• [What this task involves]
Word-for-word transcription is needed for all of the entries.

• [Given data]
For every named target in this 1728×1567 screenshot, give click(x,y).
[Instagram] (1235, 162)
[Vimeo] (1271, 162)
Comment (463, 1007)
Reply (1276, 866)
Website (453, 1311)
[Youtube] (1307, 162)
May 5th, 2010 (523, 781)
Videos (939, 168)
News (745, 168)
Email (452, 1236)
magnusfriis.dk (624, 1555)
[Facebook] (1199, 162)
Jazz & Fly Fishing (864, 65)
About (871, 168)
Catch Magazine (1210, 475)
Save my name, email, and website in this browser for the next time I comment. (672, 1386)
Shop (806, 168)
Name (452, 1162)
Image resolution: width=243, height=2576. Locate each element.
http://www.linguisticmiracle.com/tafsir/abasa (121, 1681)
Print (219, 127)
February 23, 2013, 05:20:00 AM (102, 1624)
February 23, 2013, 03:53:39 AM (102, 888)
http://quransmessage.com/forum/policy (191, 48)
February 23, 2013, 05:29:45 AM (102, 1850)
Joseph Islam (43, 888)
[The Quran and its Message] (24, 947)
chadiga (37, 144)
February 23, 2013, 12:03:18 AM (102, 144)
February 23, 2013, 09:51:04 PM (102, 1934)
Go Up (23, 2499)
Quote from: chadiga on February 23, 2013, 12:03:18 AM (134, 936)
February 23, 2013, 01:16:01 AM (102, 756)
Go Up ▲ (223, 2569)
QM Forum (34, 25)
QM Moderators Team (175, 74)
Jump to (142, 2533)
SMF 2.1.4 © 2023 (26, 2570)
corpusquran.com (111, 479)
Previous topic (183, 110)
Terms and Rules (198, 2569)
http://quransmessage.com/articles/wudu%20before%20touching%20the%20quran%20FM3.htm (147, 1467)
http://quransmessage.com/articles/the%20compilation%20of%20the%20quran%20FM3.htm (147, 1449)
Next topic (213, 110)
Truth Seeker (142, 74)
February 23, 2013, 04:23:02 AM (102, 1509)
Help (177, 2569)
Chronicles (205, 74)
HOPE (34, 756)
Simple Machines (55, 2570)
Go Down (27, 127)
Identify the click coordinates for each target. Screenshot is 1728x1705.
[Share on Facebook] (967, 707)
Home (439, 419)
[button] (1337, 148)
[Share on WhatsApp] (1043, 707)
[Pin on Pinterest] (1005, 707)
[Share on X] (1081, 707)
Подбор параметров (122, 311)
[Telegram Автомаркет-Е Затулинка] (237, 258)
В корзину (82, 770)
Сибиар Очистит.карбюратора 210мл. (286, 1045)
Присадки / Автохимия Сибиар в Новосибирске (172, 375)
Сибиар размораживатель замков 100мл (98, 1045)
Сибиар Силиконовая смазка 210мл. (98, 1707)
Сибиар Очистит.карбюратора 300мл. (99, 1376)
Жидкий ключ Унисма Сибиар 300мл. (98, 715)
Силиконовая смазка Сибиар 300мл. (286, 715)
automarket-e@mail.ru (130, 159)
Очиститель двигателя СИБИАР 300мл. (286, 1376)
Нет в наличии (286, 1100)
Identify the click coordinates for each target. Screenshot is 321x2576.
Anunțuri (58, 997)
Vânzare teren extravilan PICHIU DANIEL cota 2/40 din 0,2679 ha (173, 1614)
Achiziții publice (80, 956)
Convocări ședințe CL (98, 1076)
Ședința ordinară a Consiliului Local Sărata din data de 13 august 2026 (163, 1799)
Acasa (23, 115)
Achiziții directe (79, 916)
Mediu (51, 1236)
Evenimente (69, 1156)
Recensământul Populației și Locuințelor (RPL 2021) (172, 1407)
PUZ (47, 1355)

• [Answer to this task]
For every named target in this 1728×1567 screenshot, give click(x,y).
[Instagram] (1235, 162)
[Vimeo] (1271, 162)
Comment (463, 1007)
Reply (1276, 866)
Website (453, 1311)
[Youtube] (1307, 162)
May 5th, 2010 (523, 781)
Videos (939, 168)
News (745, 168)
Email (452, 1236)
magnusfriis.dk (624, 1555)
[Facebook] (1199, 162)
Jazz & Fly Fishing (864, 65)
About (871, 168)
Catch Magazine (1210, 475)
Save my name, email, and website in this browser for the next time I comment. (672, 1386)
Shop (806, 168)
Name (452, 1162)
Image resolution: width=243, height=2576. Locate each element.
http://www.linguisticmiracle.com/tafsir/abasa (121, 1681)
Print (219, 127)
February 23, 2013, 05:20:00 AM (102, 1624)
February 23, 2013, 03:53:39 AM (102, 888)
http://quransmessage.com/forum/policy (191, 48)
February 23, 2013, 05:29:45 AM (102, 1850)
Joseph Islam (43, 888)
[The Quran and its Message] (24, 947)
chadiga (37, 144)
February 23, 2013, 12:03:18 AM (102, 144)
February 23, 2013, 09:51:04 PM (102, 1934)
Go Up (23, 2499)
Quote from: chadiga on February 23, 2013, 12:03:18 AM (134, 936)
February 23, 2013, 01:16:01 AM (102, 756)
Go Up ▲ (223, 2569)
QM Forum (34, 25)
QM Moderators Team (175, 74)
Jump to (142, 2533)
SMF 2.1.4 © 2023 (26, 2570)
corpusquran.com (111, 479)
Previous topic (183, 110)
Terms and Rules (198, 2569)
http://quransmessage.com/articles/wudu%20before%20touching%20the%20quran%20FM3.htm (147, 1467)
http://quransmessage.com/articles/the%20compilation%20of%20the%20quran%20FM3.htm (147, 1449)
Next topic (213, 110)
Truth Seeker (142, 74)
February 23, 2013, 04:23:02 AM (102, 1509)
Help (177, 2569)
Chronicles (205, 74)
HOPE (34, 756)
Simple Machines (55, 2570)
Go Down (27, 127)
Identify the click coordinates for each target. Screenshot is 1728x1705.
[Share on Facebook] (967, 707)
Home (439, 419)
[button] (1337, 148)
[Share on WhatsApp] (1043, 707)
[Pin on Pinterest] (1005, 707)
[Share on X] (1081, 707)
Подбор параметров (122, 311)
[Telegram Автомаркет-Е Затулинка] (237, 258)
В корзину (82, 770)
Сибиар Очистит.карбюратора 210мл. (286, 1045)
Присадки / Автохимия Сибиар в Новосибирске (172, 375)
Сибиар размораживатель замков 100мл (98, 1045)
Сибиар Силиконовая смазка 210мл. (98, 1707)
Сибиар Очистит.карбюратора 300мл. (99, 1376)
Жидкий ключ Унисма Сибиар 300мл. (98, 715)
Силиконовая смазка Сибиар 300мл. (286, 715)
automarket-e@mail.ru (130, 159)
Очиститель двигателя СИБИАР 300мл. (286, 1376)
Нет в наличии (286, 1100)
Identify the click coordinates for each target. Screenshot is 321x2576.
Anunțuri (58, 997)
Vânzare teren extravilan PICHIU DANIEL cota 2/40 din 0,2679 ha (173, 1614)
Achiziții publice (80, 956)
Convocări ședințe CL (98, 1076)
Ședința ordinară a Consiliului Local Sărata din data de 13 august 2026 (163, 1799)
Acasa (23, 115)
Achiziții directe (79, 916)
Mediu (51, 1236)
Evenimente (69, 1156)
Recensământul Populației și Locuințelor (RPL 2021) (172, 1407)
PUZ (47, 1355)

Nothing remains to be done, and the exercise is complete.